Les rapprochements entre conservatisme et radicalisme, Nisbet y consacre plusieurs développements dans un chapitre différent. J’y reviendrai dans un prochain billet.

 

 

Trois familles idéologiques

Je pense depuis longtemps que l’analyse politique est mieux servie, en termes de catégories générales, par une analyses de trois « familles » politiques, ou peut-être trois « matrices » idéologiques, que par l’axe gauche-droite qui a tendance à mettre pêle-mêle des tendances politiques qui sont plutôt des alliées de circonstances dans des conjonctures particulières que des philosophies partageant une vision du monde relativement similaires. Ces trois matrices idéologiques, nées de la modernité, sont le conservatisme, le libéralisme et le radicalisme. Je ne les ai pas inventées. J’ai rencontré cette tripartition à différents endroits de mes lectures et ai fini par la faire mienne à bouts de fragments vaguement intériorisés. Ceci n’ayant jamais été au centre de mes recherches, j’ai toujours eu cependant de ces trois familles idéologiques une idée très vague, sauf peut-être concernant le libéralisme, pour lequel j’ai lu la grosse synthèse de Catherine Audard. Jusque-là, ça avait été suffisant pour les conversations politiques. Mais avec le temps on a commencé à me demander des détails, et comme je n’ai jamais pris de notes, je n’avais pas tant les moyens de préciser ma pensée à ce niveau.

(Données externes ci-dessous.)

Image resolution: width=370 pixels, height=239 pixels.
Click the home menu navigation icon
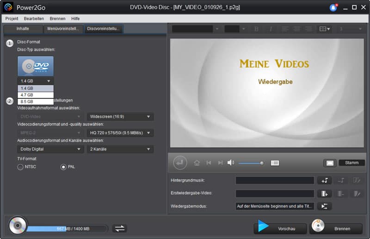(x=197, y=163)
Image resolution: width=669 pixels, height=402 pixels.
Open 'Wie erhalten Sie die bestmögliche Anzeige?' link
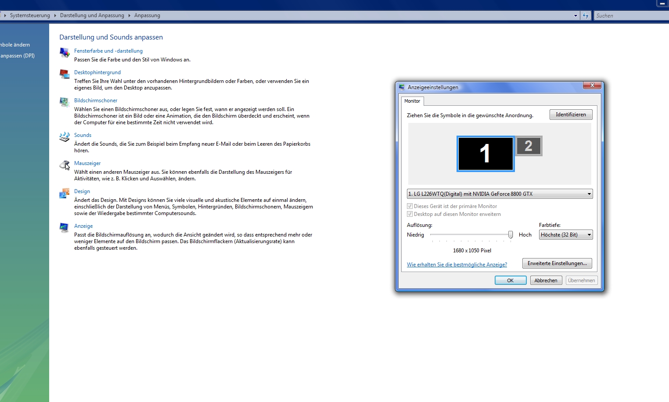pyautogui.click(x=457, y=265)
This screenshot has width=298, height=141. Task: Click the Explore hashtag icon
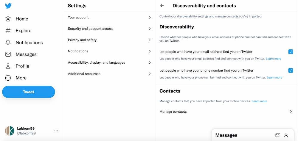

J’aimerais éventuellement faire un billet ayant une forme relativement achevée pour discuter de cette tripartition, mais l’un des aspects de la philosophie de ce blogue est aussi de laisser entrevoir des réflexions en formation, des fragments sur le chemin. Aujourd’hui, je reprendrai simplement trois extraits de chez cette même Catherine Audard qui montrent, d’une part, que je n’ai pas inventé cette catégorisation, qu’elle reprend, et qui en donnent une esquisse – non une définition, mais un aperçu de l’usage dans le vocabulaire politique courant.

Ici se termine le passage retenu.